Price shock in Tunisia and the world economy
A coup, or revolution, in north Africa fuelled by economics: mass unemployment of highly-educated graduates. That is a factor across the Maghreb.
The spark, however, was mass complaints about huge surges in food prices. Tunisia does not have the mass gas resources of neighbour Algeria. The Algerian government attempted to buy off similar riots earlier in the week by promising to use some of that countries’ gas revenues to lower food prices. Clearly, the world impact of renewed strife in Algeria could impact gas prices.
Little shock that other nations in the area have acted rather sharply.
Wheat prices, we know have been forced up because of droughts and fires around the world, severely reducing corruption. There have been localised problems with onion prices, for example in India. Oil is heading towards $100 a barrell, with visible impacts at the petrol pump.
But speculation is clearly having an impact. Clearly. I do wonder about the role of Exchange Traded Funds, or ETFs, in helping supersize some of these commodity price increases. More on those another day.

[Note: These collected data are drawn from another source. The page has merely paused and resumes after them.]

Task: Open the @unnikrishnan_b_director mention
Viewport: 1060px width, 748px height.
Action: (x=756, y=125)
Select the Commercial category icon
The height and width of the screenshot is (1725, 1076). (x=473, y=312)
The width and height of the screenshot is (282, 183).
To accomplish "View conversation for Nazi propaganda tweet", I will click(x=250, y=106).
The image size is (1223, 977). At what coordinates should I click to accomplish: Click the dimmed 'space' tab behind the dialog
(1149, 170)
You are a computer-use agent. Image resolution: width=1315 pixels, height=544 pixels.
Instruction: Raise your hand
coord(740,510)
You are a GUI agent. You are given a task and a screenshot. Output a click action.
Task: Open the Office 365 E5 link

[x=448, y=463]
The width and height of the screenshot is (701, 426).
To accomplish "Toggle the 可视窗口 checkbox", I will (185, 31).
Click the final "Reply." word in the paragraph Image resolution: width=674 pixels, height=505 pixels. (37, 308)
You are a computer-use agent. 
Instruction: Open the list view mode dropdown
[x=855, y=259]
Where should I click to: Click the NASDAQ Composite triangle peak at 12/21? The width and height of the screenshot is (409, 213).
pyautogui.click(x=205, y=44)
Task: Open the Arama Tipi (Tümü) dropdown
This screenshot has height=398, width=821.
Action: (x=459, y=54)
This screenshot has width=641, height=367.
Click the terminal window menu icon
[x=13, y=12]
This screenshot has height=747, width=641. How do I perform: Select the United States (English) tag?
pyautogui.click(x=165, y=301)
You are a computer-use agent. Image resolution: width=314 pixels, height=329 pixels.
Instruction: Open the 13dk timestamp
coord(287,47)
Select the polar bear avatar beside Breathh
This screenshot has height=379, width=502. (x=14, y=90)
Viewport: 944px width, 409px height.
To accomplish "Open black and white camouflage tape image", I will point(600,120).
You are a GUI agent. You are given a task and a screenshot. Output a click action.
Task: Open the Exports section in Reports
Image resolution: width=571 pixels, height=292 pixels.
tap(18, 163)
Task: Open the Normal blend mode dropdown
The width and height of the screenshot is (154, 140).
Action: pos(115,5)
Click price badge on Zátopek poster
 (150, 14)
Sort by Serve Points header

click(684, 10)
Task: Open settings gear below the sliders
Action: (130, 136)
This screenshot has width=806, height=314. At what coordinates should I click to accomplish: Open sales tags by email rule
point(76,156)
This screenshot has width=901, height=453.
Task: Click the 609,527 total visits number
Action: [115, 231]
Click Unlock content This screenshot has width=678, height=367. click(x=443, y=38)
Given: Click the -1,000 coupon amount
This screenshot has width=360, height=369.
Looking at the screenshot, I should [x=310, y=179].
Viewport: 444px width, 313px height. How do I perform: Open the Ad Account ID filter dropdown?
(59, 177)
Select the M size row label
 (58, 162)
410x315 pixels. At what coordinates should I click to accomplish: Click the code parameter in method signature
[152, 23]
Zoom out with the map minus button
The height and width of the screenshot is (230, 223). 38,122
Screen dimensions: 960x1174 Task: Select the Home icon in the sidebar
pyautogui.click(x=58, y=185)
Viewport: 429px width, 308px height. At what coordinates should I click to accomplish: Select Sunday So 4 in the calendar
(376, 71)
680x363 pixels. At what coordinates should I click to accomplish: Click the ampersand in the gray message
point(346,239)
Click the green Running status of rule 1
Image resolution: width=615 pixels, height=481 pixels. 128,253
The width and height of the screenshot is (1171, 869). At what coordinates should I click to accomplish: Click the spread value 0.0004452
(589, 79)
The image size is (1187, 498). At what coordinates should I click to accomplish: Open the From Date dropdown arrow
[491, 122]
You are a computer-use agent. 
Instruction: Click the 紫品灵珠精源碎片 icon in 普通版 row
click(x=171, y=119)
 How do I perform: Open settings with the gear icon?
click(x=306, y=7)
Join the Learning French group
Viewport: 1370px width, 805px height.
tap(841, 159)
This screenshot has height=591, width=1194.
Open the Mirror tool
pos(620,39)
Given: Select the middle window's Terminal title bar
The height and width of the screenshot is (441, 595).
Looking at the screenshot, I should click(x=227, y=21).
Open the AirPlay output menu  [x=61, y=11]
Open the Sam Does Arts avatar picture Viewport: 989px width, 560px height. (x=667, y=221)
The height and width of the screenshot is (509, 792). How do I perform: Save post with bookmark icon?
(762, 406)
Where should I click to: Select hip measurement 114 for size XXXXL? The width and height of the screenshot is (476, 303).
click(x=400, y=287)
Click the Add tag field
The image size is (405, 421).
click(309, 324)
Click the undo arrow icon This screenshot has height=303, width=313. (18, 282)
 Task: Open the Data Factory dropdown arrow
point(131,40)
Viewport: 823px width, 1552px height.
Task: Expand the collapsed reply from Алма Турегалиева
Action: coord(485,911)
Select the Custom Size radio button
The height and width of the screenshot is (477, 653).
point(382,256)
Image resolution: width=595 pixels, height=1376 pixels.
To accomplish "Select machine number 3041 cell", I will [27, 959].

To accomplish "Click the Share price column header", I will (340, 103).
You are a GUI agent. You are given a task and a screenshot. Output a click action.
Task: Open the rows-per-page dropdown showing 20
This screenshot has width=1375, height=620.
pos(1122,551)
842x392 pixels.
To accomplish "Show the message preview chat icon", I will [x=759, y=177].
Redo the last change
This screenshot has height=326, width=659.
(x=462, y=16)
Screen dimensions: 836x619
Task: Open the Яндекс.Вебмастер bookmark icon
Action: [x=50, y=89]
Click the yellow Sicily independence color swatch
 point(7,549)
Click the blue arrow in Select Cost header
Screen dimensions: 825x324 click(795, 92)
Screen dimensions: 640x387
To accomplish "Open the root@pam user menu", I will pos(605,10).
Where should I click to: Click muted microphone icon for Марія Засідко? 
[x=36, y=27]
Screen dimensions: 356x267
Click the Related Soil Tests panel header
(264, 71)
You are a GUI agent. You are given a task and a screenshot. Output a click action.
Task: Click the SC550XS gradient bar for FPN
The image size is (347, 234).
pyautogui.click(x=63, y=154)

The monetary policy of the US is also contributing by creating jumbo-incentives for US banks to stop holding US Treasury bonds (government debt) and go out and invest in risky assets. It’s partly the unintended consequence of QE2 around the world. One week it’s inflating the price of Facebook, the next it appears to be futures of commodities.
Governments around the world have been re-erecting the barricades in the global capital market, seeking to create barriers to the tsunami of hot money flowing from the Federal Reserve.
When Governments start to fall, perhaps the world will start to notice.